# [What is needed]
Translate this sentence from the plot summary about Syril into Spanish: "The tension between the people of Ferrix and the Empire is high."

Due to a connection with an influential figure, Harlo, Syril is able to secure a job at the Imperial Bureau of Standards. Syril submits six false reports about Cassian Andor which catch the attention of Imperial Security Bureau (ISB) Supervisor Dedra Meero. Meero interrogates Syril, during which he reveals the name of Cassian Andor and informs her that he didn't read the report Blevin forced him to sign. Meero gives him the report so he can correct it. Syril helps Meero by giving more details regarding the incident. Following this, Meero informs the Imperial Bureau of Standards that Syril is of service to the Empire. Soon after, Syril receives a promotion. Syril goes outside the ISB headquarters to thank Meero, believing she is the reason for his promotion. Meero replies, stating she isn't responsible for it. Meero starts to believe Syril is stalking her and warns him not to pursue this any further.

A previous colleague at the Pre-Mor Enforcement named Linus Mosk calls Syril and informs him that Andor's mother, Maarva Carassi Andor, has died. They conclude that Andor is likely to return for his mother's funeral. Syril leaves for Ferrix and meets up with Mosk. The tension between the people of Ferrix and the Empire is high. This leads to a riot during the funeral. Meero, who is on the planet, is dragged across the ground by rioters without any security able to help. Syril grabs Dedra and takes her to an abandoned warehouse. Meero says that she should thank him. Syril responds that she doesn't need to.
==== Season 2 ====
Syril is stationed on Ghorman in a Bureau of Standards field office. He has been planted there by his partner Meero to infiltrate the Ghorman Front, an anti-Imperial rebel group. Soon enough, Syril is contacted by the Ghorman Front and he successfully deceives them into believing he is a rebel sympathiser. Syril intentionally leaks military transport schedules to the Ghorman Front so they can perform a heist. This is part of the ISB's plan to justify a stronger Imperial presence on the planet.

# [Data segment]

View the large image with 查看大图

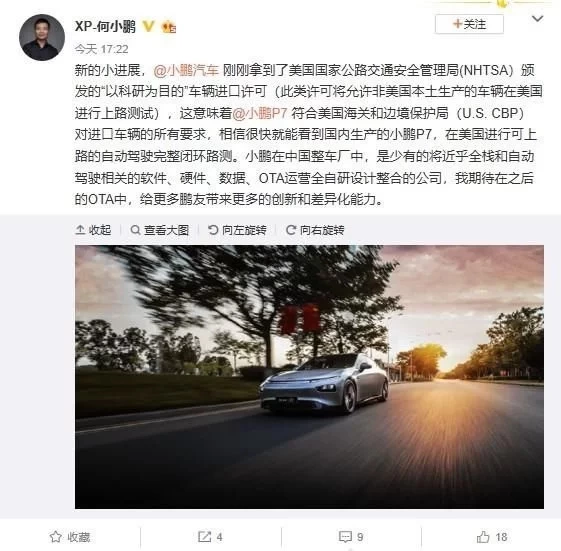(x=160, y=230)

# [Result for this task]
La tensión entre la gente de Ferrix y el Imperio es alta.